Abstract:
Speech emotion recognition (SER) is focused on predicting emotion from speech data, irrespective of the semantic contents. However, it is pertinent to note that variability in speech signals can make emotion extraction a challenging task. Much research has been conducted in the areas of speech emotion recognition using prosodic and temporal features. Independently, prosodic, temporal, and linguistic features of speech do not provide results with better accuracy. Besides, Mel-frequency spectrum coefficients (MFCC), modulation spectral (MS) features, and deep learning features are the techniques considered in the previous studies. But these techniques have limitations related to deep-spectrum features. Since both unsupervised and semi-supervised deep spectral and prosodic features contain emotion information, it is believed that the combining of spectral and prosodic features will improve the performance of the emotion recognition system. Therefore, the main objective of this study is to investigate a spectrogram image and spectral coefficients assisted vector quantization model for Amharic speech emotion recognition to avoid the general representation of traditional spectrum coefficients and spectrogram-based features. To achieve the objective of this research, we collected Amharic speech from naïve speakers by using a smartphone and from https://github.com/Ethio2021/ASED_V1. Since we collected our dataset in an uncontrolled environment and a controlled environment, we faced noise due to environmental factors for the one we collected from the naïve speaker.

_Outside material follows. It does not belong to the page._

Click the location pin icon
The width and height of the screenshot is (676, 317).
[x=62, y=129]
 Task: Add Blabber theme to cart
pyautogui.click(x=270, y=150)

To solve such a problem, applying a single technique may not be suitable. In this regard, we have applied sequentially combined approaches such as discrete Fourier transform (DFT), spectral subtraction, and Wiener filter preprocessing techniques. We also examined the effects of spectrogram image interpolation techniques for better emotion recognition in the Amharic language. For the feature extraction, GAN, MFCC, and LPCC are applied. For the classification, vector quantization (VQ) is applied, and we achieved 92.07% accuracy.
Keywords: DFT, GAN, LPCC, MFCC, Spectral Subtraction, VQ, Wiener Filter.